TEXT SEGMENT START

In addition to the conversion of published activity types/values/units to standard activity types/values/units, an additional field called pCHEMBL_VALUE has been added to the activities table. This value allows a number of roughly comparable measures of half-maximal response concentration/potency/affinity to be compared on a negative logarithmic scale (e.g. an IC50 measurement of 1 nM has a pChEMBL value of 9). The pChEMBL value is currently defined as follows: −log₁₀ (molar IC50, XC50, EC50, AC50, Ki, Kd or Potency).

Having standardized the activity types, units and values, it is also then possible to identify data that are potentially erroneous and require further checking with reference to the original article. These data are flagged in the DATA_VALIDITY_COMMENT column of the activities table, the values of which should be self-explanatory. The key ones are ‘Outside typical range’ where the value is what would normally be considered too high or low a value for the activity type (e.g. an IC50 value of 10⁹nM) and ‘Non standard unit for type’ where the unit is inappropriate for the activity type (e.g. an IC50 with units of % or µg). A table is available in the database (ACTIVITY_STDS_LOOKUP) that contains details of the activity types that have been standardized, their permitted standardized units and their acceptable value ranges.

Lastly the standardization of activity allows the identification of potential duplicate activity values using the rules outlined by Kramer et al. (31). These are values where an activity measurement reported in an article is likely to be a repeat citation of an earlier measurement, rather than an independent measurement. A particular example would be a value reported on a compound used as a standard in an assay. We flag all data where the pChEMBL value between the earliest reference and later references is <0.02 (for the same compound and target pair) with a value of 1 in the POTENTIAL_DUPLICATE column of the activities table. Similarly, wherever the two pChEMBL values differ by exactly 3 or 6 log units, the activity record from the most recent publication is flagged as a ‘Potential transcription error’.

DATA ACCESS

The ChEMBL interface

The ChEMBL database is accessible via a simple web-based interface at https://www.ebi.ac.uk/chembl. This interface allows users to search the database in a number of ways. A simple key word search box at the top of the page allows users to find compounds, targets, assays or documents containing a search term of interest (by searching various name, description and synonym fields). For users wishing to search for compounds by structure, rather than name, the ‘Ligand Search’ tab provides a simple sketcher, allowing users to draw a structure or substructure of interest (or import a molfile) and retrieve related compounds (32). Alternatively, compounds can also be retrieved by CHEMBL_ID, smiles or a sequence search against biotherapeutic drugs. Similarly, a ‘Target Search’ tab allows searching of targets by CHEMBL_ID or sequence. Targets can also be browsed either by organism or protein family via the ‘Browse Targets’ tab. Enhancements have recently been made to this tree browser, allowing users to search by key word and identify relevant nodes of the tree, and to expand, collapse or select multiple nodes simultaneously.

Having identified compounds or targets of interest, bioactivity data can be retrieved either from a drop-down menu on the search results pages, or via the Report Cards provided for each ChEMBL compound, target, assay or document, which contain a series of clickable graphical widgets for this purpose.

TEXT SEGMENT END

▶ REQUIRED ACTION 1
Translate the following sentence from the ChEMBL passage into French: "The ChEMBL database is accessible via a simple web-based interface at https://www.ebi.ac.uk/chembl."
▶ REQUIRED ACTION 2
Rewrite the ChEMBL passage from the words "Lastly the standardization" through the words "a ‘Potential transcription error’.", substituting "reading" for every occurrence of "measurement".

EXCERPTED RECORDS START

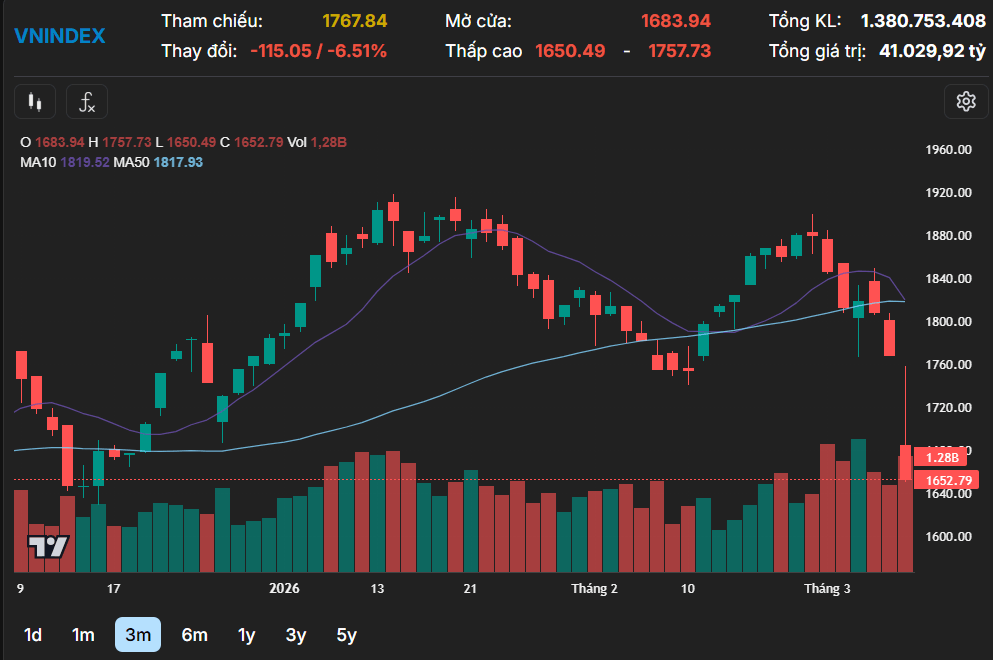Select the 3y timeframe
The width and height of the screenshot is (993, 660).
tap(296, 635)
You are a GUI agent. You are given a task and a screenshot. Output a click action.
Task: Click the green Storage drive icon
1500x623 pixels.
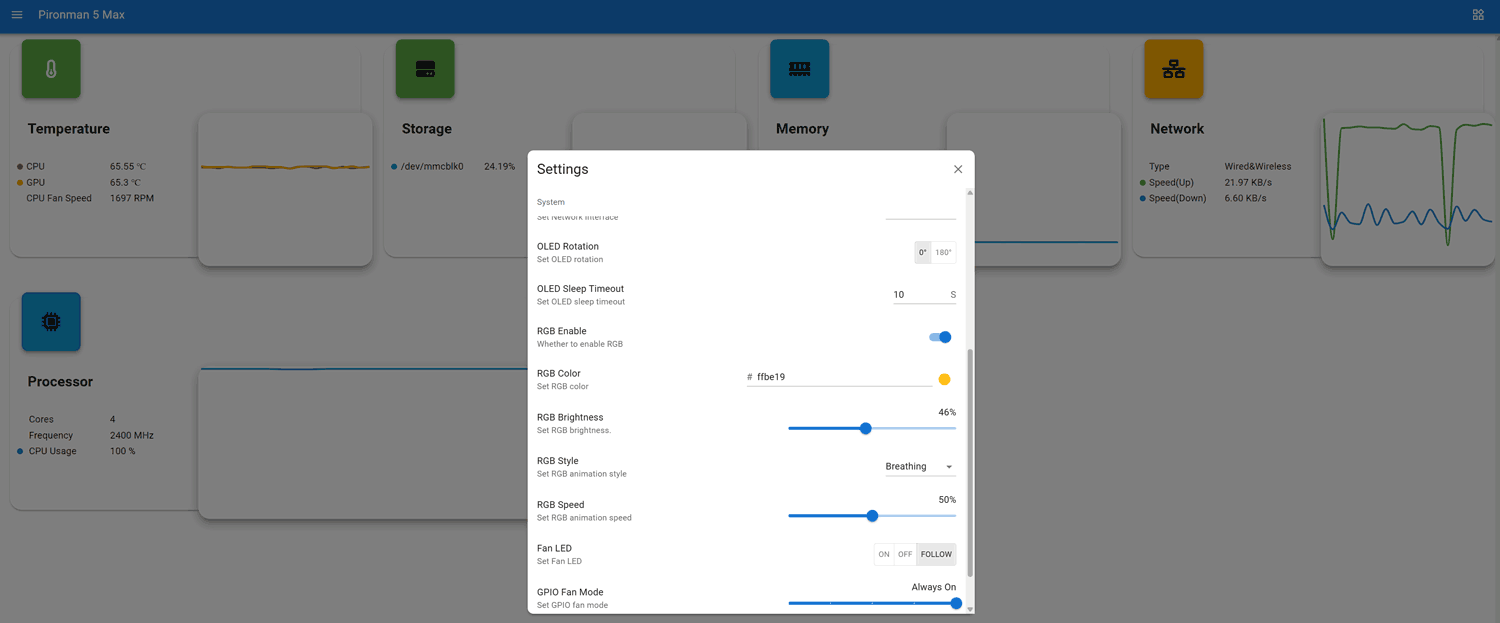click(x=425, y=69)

EXCERPTED RECORDS END

▶ WRITTEN RESPONSE 1
La base de données ChEMBL est accessible via une interface Web simple à l'adresse https://www.ebi.ac.uk/chembl.

▶ WRITTEN RESPONSE 2
Lastly the standardization of activity allows the identification of potential duplicate activity values using the rules outlined by Kramer et al. (31). These are values where an activity reading reported in an article is likely to be a repeat citation of an earlier reading, rather than an independent reading. A particular example would be a value reported on a compound used as a standard in an assay. We flag all data where the pChEMBL value between the earliest reference and later references is <0.02 (for the same compound and target pair) with a value of 1 in the POTENTIAL_DUPLICATE column of the activities table. Similarly, wherever the two pChEMBL values differ by exactly 3 or 6 log units, the activity record from the most recent publication is flagged as a ‘Potential transcription error’.